Je suis les éoliennes. Tournent tournent les aiguilles du vent. Je prends le temps. Je franchis un cours d'eau. Les chaussures sont mouillés.  J'imagine que par temps de pluie, la route doit être difficilement praticable.

Je croise un chasseur, fusil sur l'épaule. "Je ne suis pas une becasse."
Un chien aboie..ouaf ouaf.  Je lui réponds...ouaf ouaf. ..Il ne comprend pas. Je suis déjà loin.

 

Je rejoins Yulian, un allemand qui descend le Rhône avant de poursuivre jusqu'à Barcelone, puis l'Andalousie. Nous faisons un  bout de route ensemble. Un chateau en ruines planté sur un piton rocheux nous fait lever la tete. Il dort sous la tente. Du coup je lui donne des plans pour Montpellier. Il devrait trouver un lit au chaud. Il file sur Montellimar. Je laisse tomber les nougats. Je trouverai bien d'autres sucres. Je poursuis vers le sud. "Passe le bonjour à Gaudi".

 

Je traverse le Rhône. Une fois. Deux fois. Trois fois. Il fait semblant de m'ignorer. C'est vrai que nous avions besoin d'un peu de distance. Je fais le premier pas. Je me rapproche. Je reprends la route à ses côtés.

 

Une radar pédagogique m'accueille avec un grand sourire. "19km/h".
"Tu m'étonnes. Avec moi tu ne ferras jamais la tête!"

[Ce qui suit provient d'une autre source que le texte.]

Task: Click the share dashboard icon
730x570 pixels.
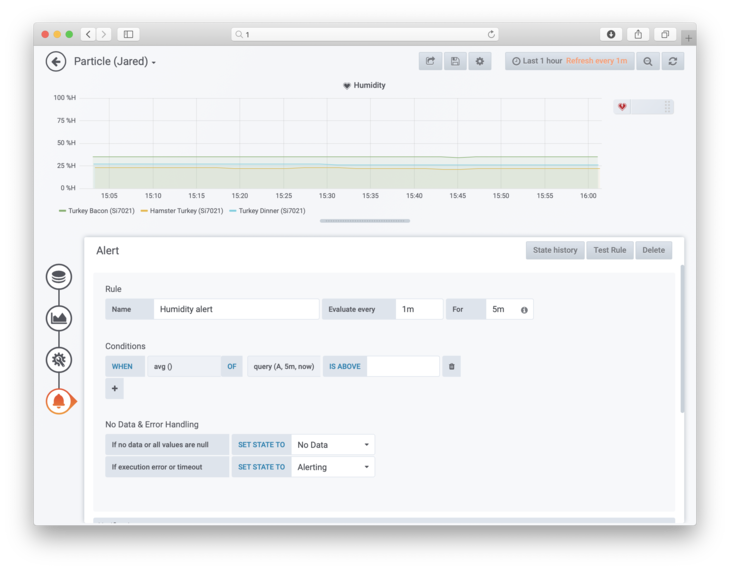Action: (x=430, y=61)
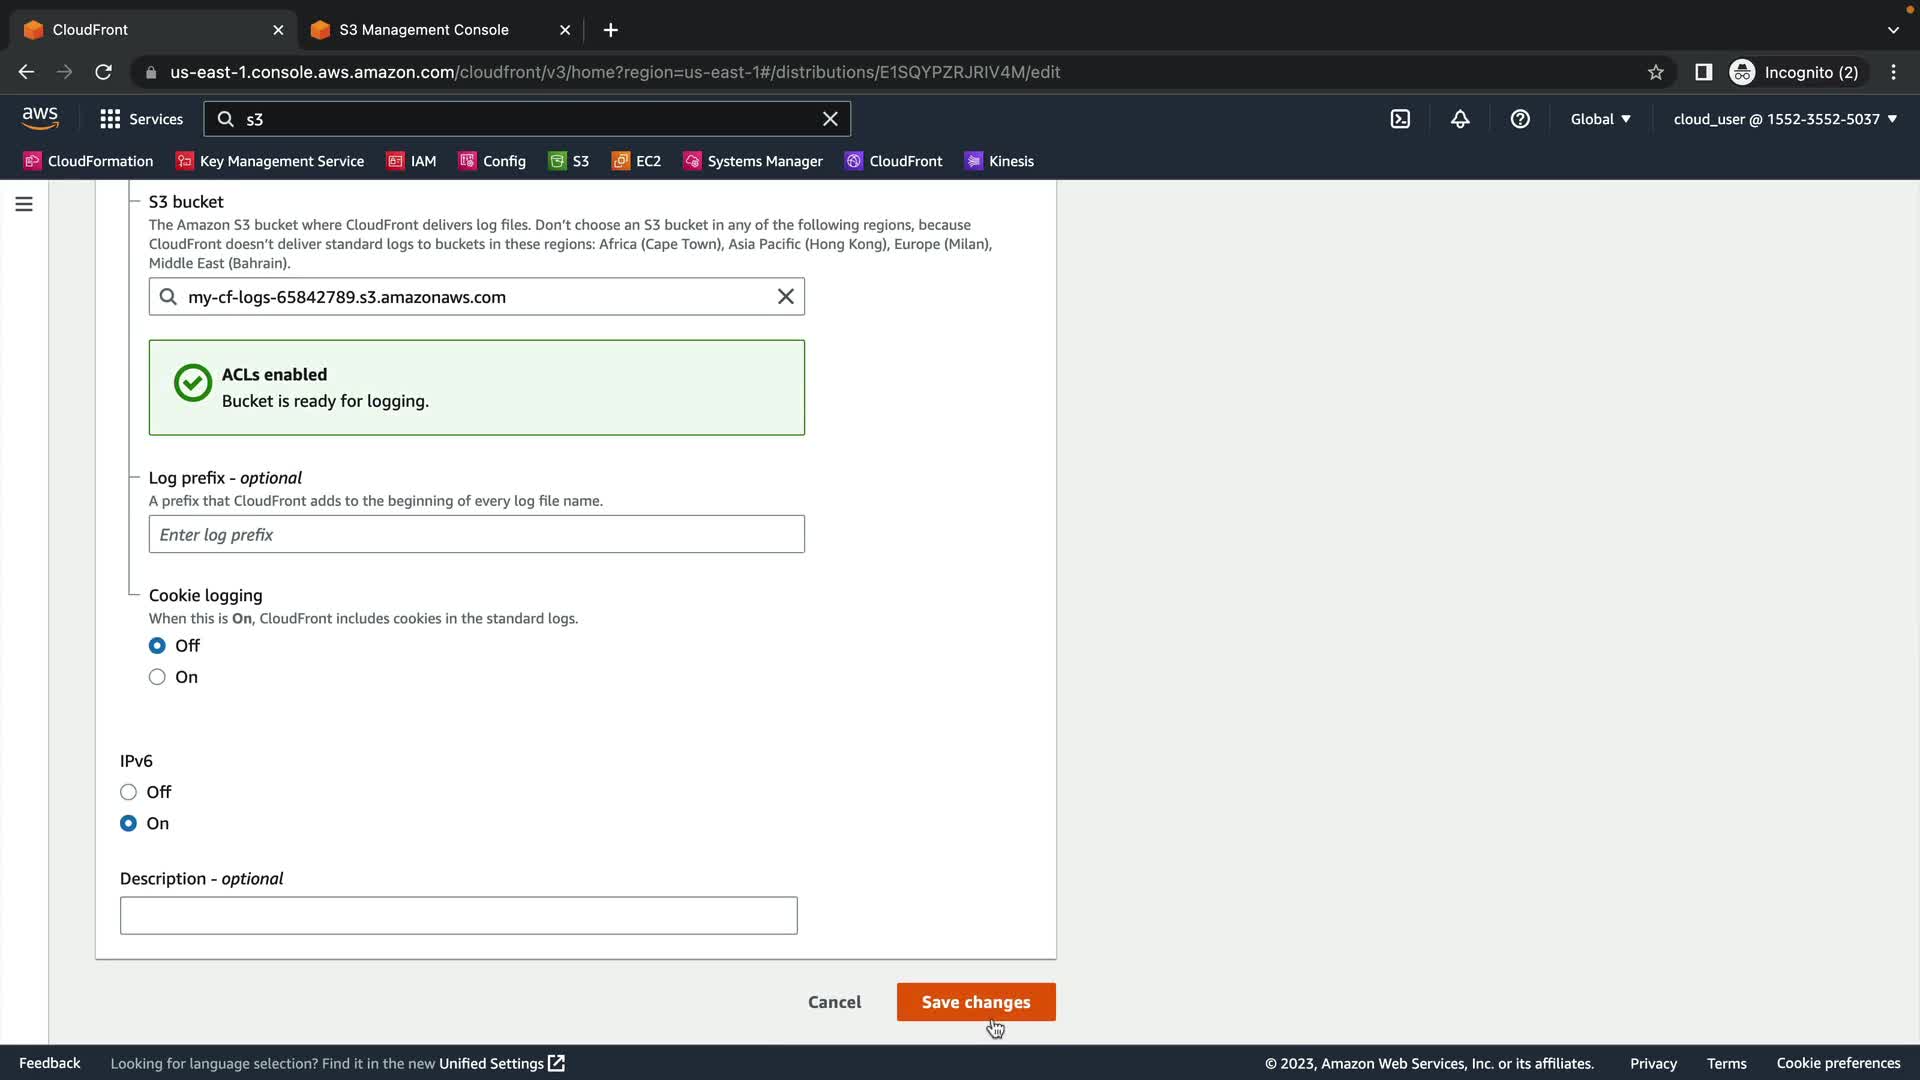Set IPv6 to Off
The width and height of the screenshot is (1920, 1080).
click(x=128, y=792)
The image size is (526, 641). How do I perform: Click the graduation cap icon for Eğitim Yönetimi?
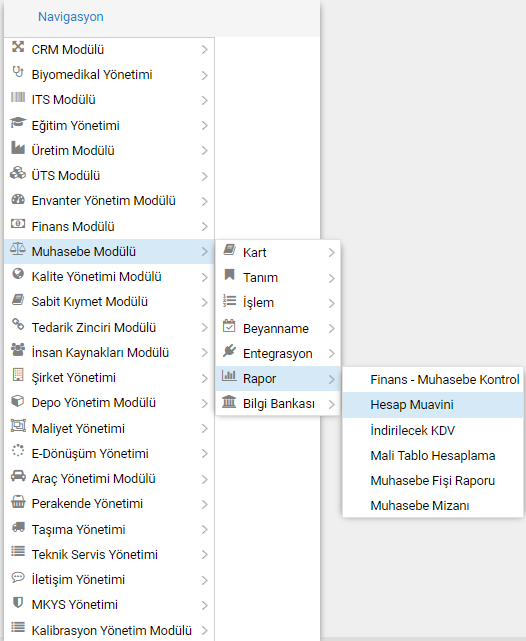point(18,122)
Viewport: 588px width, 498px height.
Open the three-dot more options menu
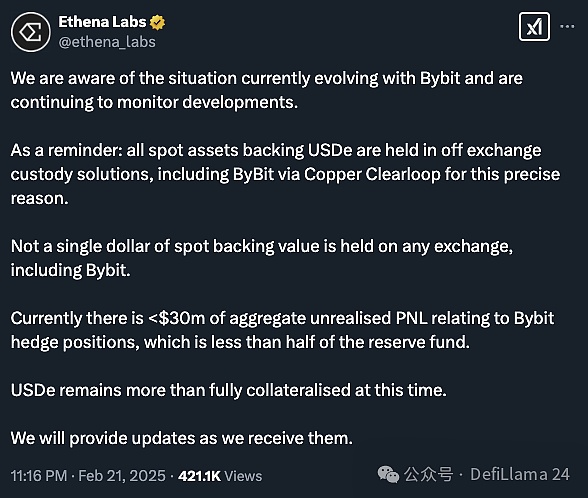click(x=567, y=26)
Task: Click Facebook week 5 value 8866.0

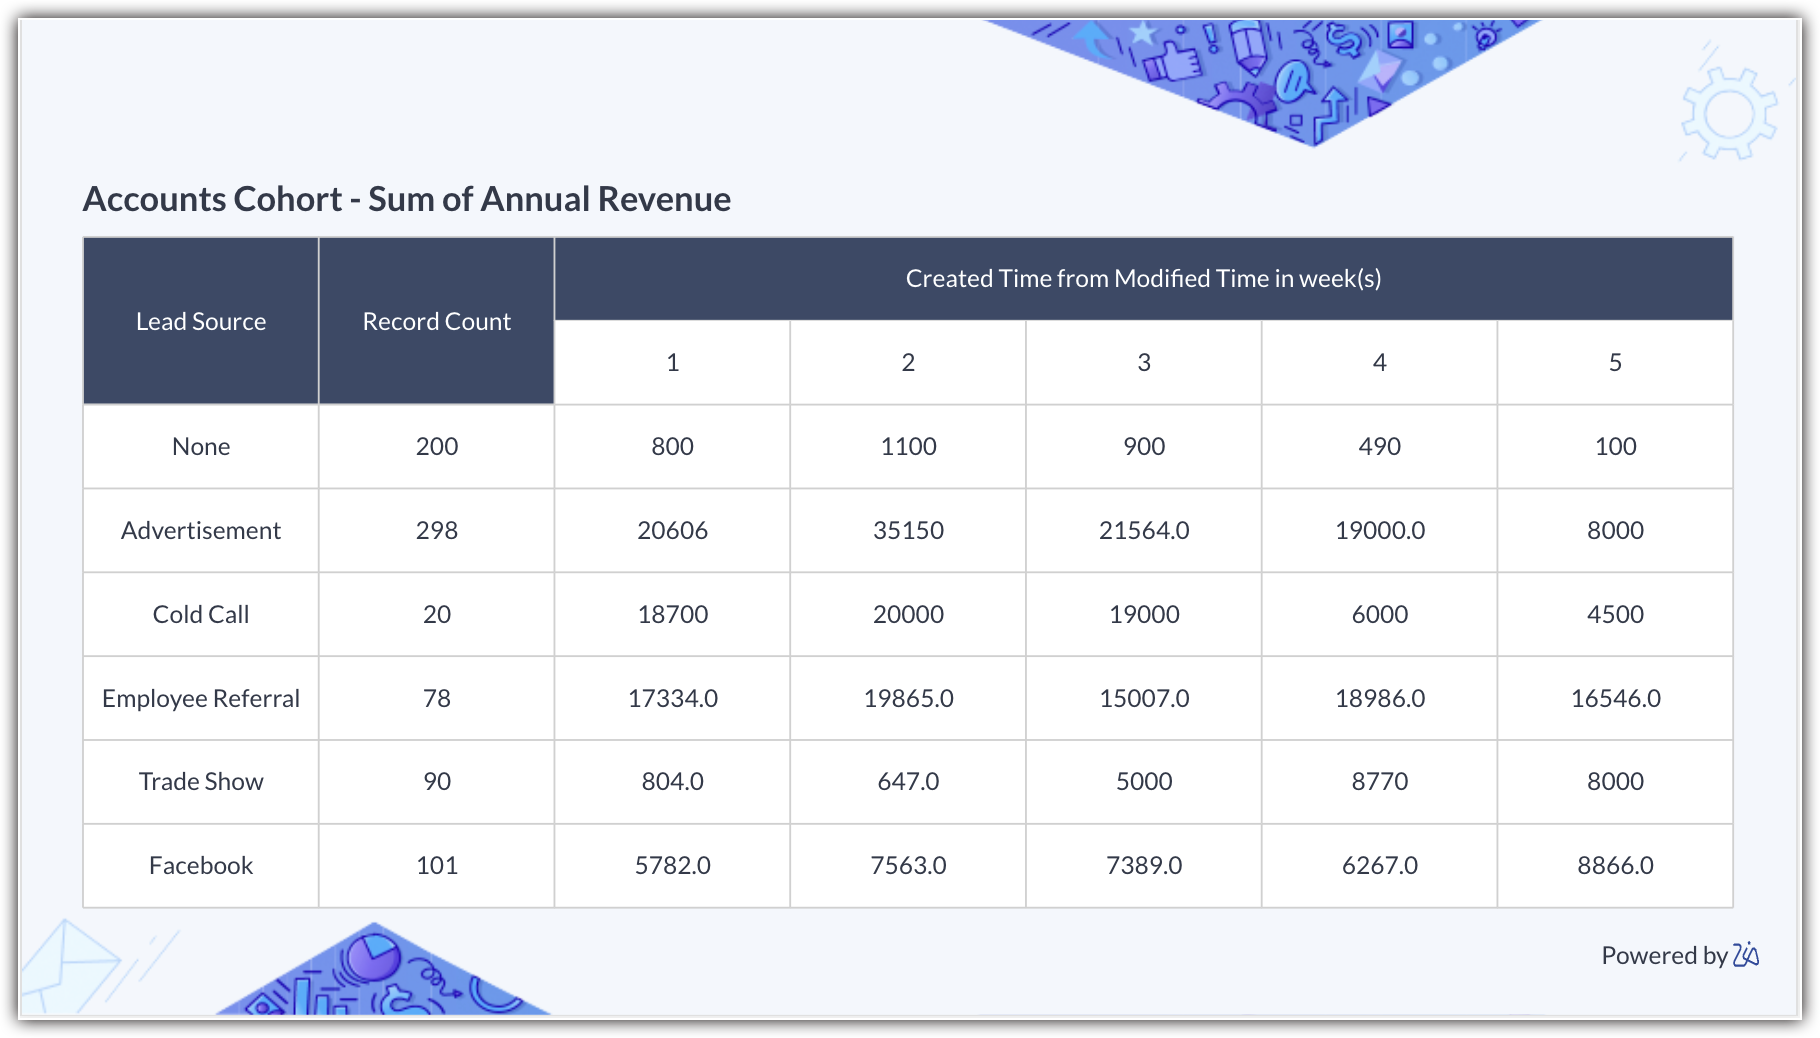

Le sandwich de Bourg Saint Angel, lui, me fait la tête. Je n'ai rien contre les noms composés mais la mimolette servi avec le jambon s'accroche à mon l'estomac. Je raccroche les sacoches et disparaît.
Ça commence à sentir la Méditéranée, le romarin et la lavande. Ici le Rhône coule des jours paisibles. Moi, je suis trop jeune pour ça.  Alors je redouble d'efforts pour atteindre mon but. Direction Avignon? C'est tout bon...on y danse, on y danse.

 

Un faisan me coupe la route...et les passages piétons ça sert à quoi? Au moins le héron utilise les couloirs aeriens.
A force de riper sur les bordures d'asphalte je vais finir par faire un soleil. Je veux bien quelques égratignures mais je ne tiens pas à déchirer ma membrane imperméable ; j'attends la pluie sous 48h. Pour l'heure c'est soleil.

 

Les collines se tassent, s'abaissent. Elles sont plus timides. Le relief se modifie. Le Ventoux dresse encore son crâne pelé. L'Ardèche s'est jeté dans le Rhône. Est-ce ses gorges qu'il apprecie tant? Il prend de plus en plus d'assurance. Je ne me formalise pas.

 

Je rentre dans un cafe vide, ou presque. On m'invite à un table.
-Je connais Cracovie,  mais Varsovie non.
-Tu sais où dormir?
-Oui, pas très loin d'ici.

Elle est sympa la polonaise.

 

-Allo Thierry...tu seras à Montpellier ce week-en?
-Ah non, pas avant milieu de semaine prochaine.
-...

 

-Romain? Je suis à la voie ferrée. Tu me guides?
-Attends. J'arrive dans deux minutes.

Il fait vraiment très doux ce soir. Romain aussi est doux. D'où? De Pont Saint Esprit. On boit une verre. Il me questionne. Je lui raconte tout ce que je peux lui dire. Ça lui plait beaucoup. A moi aussi.
On parle d'Ecosse, de Highland, de vallées sauvages et de loch. On boit du whisky et ses arômes de tourbe.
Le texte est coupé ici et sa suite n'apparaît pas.